Strategy for characterization and quantification of fatty acids in plasma by parallel d0/d6-dansylhydrazine derivatization combined with UPLC-MS/MS.

Fatty acids (FAs) play a vital physiological role in lipid metabolism, which is reported as potential diagnostic biomarker for various diseases. Thus, it is urgent to develop a credible method that can profile FA metabolism with a holistic view. Here, a targeted strategy to screen FAs was developed by parallel labeling with d0/d6-dansylhydrazine (d0/d6-DnsHz) and using ultra-high performance liquid chromatography coupled with high-resolution tandem mass spectrometry (UPLC-MS/MS) in data-dependent MS/MS (ddMS2) mode. The simple and mild derivatization procedure within 3 h allowed for a significant improvement in sensitivity.
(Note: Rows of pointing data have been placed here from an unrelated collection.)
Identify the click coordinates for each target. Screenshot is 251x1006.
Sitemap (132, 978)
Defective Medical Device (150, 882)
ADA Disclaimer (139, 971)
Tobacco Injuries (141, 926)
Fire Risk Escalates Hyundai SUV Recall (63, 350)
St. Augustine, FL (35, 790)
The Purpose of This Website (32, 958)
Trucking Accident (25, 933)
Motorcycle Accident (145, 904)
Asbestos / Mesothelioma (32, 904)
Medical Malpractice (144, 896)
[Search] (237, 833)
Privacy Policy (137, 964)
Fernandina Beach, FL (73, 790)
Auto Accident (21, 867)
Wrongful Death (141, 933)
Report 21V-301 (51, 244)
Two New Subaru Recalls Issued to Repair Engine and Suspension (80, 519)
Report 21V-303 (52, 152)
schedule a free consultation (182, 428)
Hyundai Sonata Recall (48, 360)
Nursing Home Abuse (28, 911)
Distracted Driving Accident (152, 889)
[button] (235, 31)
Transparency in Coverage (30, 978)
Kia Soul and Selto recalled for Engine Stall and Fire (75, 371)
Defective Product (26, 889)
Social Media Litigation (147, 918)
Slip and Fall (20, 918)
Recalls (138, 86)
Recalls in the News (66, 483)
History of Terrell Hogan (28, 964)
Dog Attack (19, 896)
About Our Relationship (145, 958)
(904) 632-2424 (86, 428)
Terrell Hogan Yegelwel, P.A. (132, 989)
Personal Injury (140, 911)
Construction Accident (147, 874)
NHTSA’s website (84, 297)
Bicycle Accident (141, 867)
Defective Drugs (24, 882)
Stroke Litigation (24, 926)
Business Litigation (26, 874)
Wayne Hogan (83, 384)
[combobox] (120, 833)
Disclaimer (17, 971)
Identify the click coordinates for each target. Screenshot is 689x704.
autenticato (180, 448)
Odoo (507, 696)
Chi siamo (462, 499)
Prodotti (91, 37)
Additionally, the characteristic product ions introduced by the derivatization reagent assist to identify the unknown FA species. A quantitation method was established by multiple reaction monitoring (MRM) and the d6-DnsHz tagged standards for each analyte were used as internal standards to overcome the matrix effects. By applying the method to determine FA levels in plasma collected from the esophageal squamous cell carcinoma (ESCC) patients and healthy controls, 65 FA metabolites were characterized and six FAs were found to be altered by the invasion of tumors. The parallel derivatization strategy provides insights into the identification of unknown FAs and paves a new way for targeted metabolomics. Also, this novel method is a powerful tool for characterization and quantification of FAs in biological samples, which shows a great potential application in clinical diagnosis and investigation of disease mechanisms.